Collected data entries
[Start of section]

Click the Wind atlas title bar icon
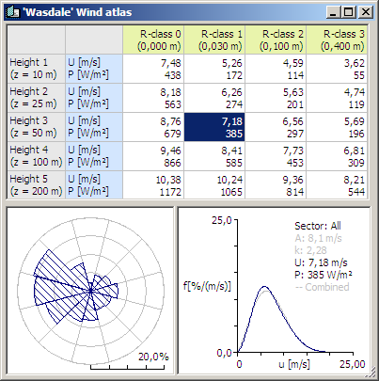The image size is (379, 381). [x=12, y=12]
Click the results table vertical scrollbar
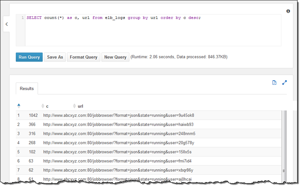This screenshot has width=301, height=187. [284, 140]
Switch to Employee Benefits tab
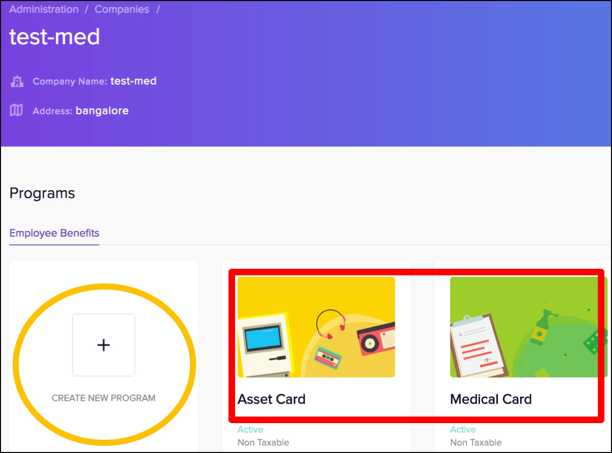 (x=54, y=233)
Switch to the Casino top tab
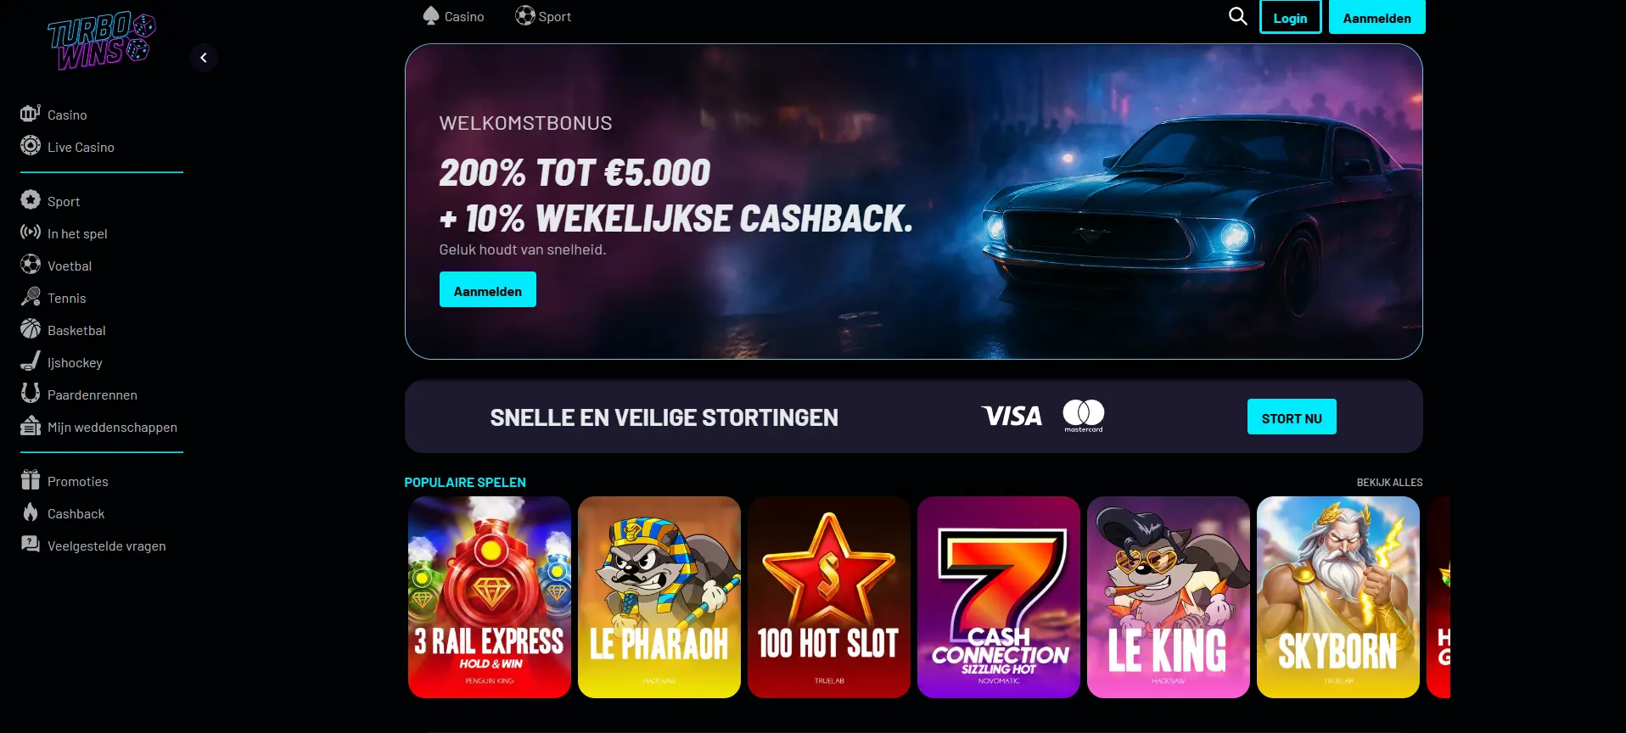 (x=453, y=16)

[End of section]
[Start of section]

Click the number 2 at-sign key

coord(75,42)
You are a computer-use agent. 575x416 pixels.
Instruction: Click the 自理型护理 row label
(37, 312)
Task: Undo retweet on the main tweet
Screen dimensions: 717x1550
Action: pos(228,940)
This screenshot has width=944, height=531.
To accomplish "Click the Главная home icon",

[End of section]

Begin at the line above that has "Screen dimensions: 717x1550" and stop after the line that has "the Главная home", copying each line exactly and adding nothing else.

Screen dimensions: 717x1550
Action: pos(228,940)
This screenshot has width=944, height=531.
To accomplish "Click the Главная home icon",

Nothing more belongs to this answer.